In order to perfectly optimize an application for performance, you want to have your threads block/sleep as little as possible. Some operations (such as IO) will block inevitably, which is fine as long as you have another thread that can operate in this downtime. Additionally, the number of cores you have on the processor is the number of threads you can have running in parallel. Now you might be wondering that this is fairly easy to keep in mind and manage, but with code running asynchronously come a few problems. If multiple threads need to either read or write to the same data, you need to synchronize their access. The language/OS will arbitrarily decide when to switch threads, it will do this mostly when it thinks another thread is better spent running (if the thread is blocking for example).
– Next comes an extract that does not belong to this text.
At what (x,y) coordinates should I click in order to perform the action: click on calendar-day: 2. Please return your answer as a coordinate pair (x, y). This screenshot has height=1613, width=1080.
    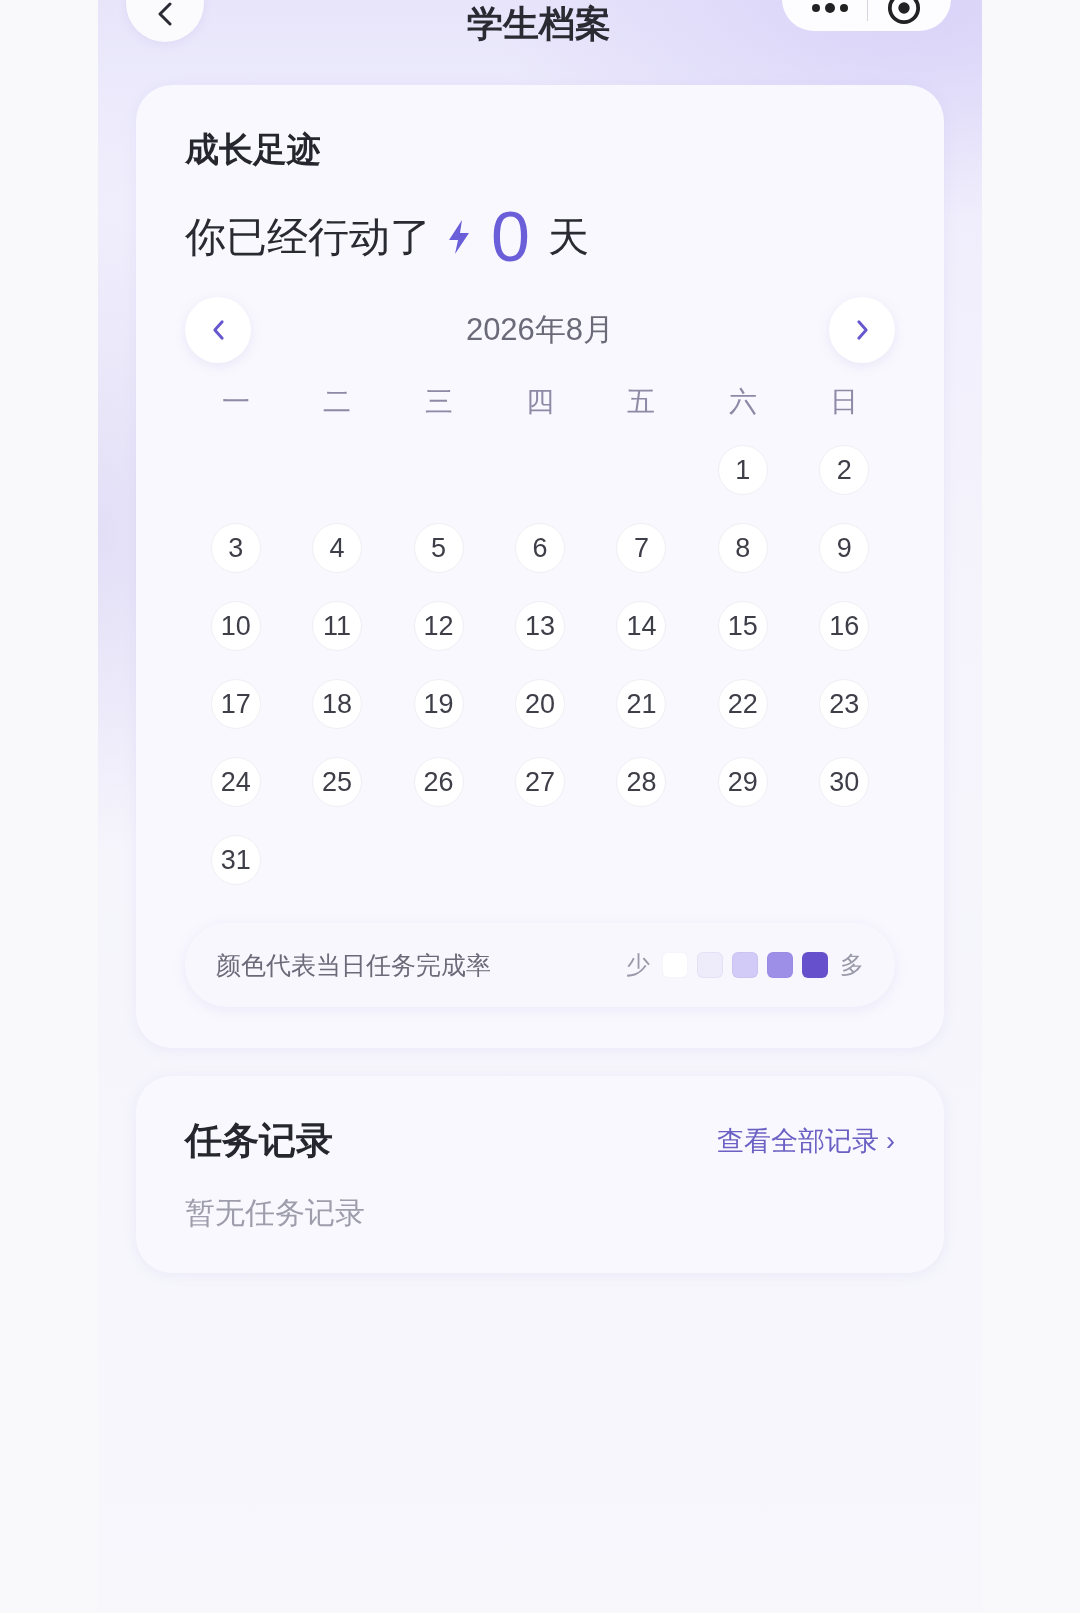
    Looking at the image, I should click on (844, 470).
These arbitrary context switches will make data access inconsistent, resulting in "race conditions".
A race condition happens when two different threads access the same data at the same time and the result is undetermined. For example, if thread A only executes a section of code if variable C has value 5 and this section depends on variable C to be value 5 throughout, but thread B changes variable C while thread A is executing, this may result in behavior that was not expected by the programmer. The solution to solving these race conditions is by synchronizing access to shared data. This is done on an operating system level to ensure that different threads always agree on who is allowed access. This also means that while one thread is accessing the data, another thread is blocking execution. This type of synchronization is another reason for multiple threads to increase performance. If you have a lot of synchronization happening, it might be possible for another thread to make use of that downtime.
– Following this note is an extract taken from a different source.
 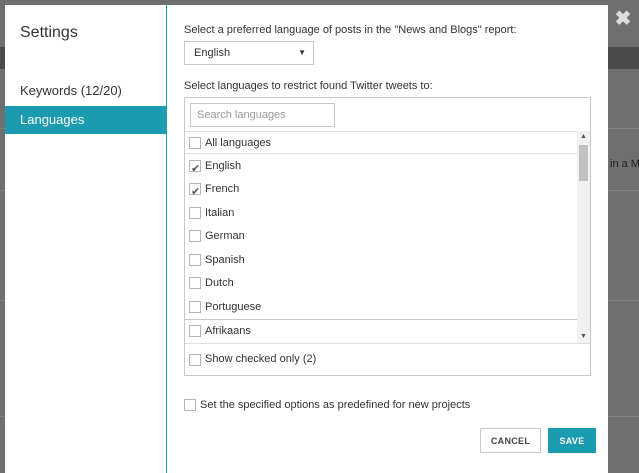 I want to click on list-item-all-languages: All languages, so click(x=382, y=142).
All these concepts combined make multithreading an incredibly challenging topic to tackle. Using too few threads may underutilize CPU time because of various blocking operations, while using too many threads may strain the CPU in making context switches. Unfortunately, there is no easy answer to how many threads would be optimal for a given application. Specifically for HKMP, network access is a blocking IO operation for which we can utilize more threads. Processing data from all clients and synchronizing this data in the server state can also lead to blocking, thus warranting more threads. But using a thread for each client connection and letting those artificially sleep for timing purposes is a clear misuse of threads and performance.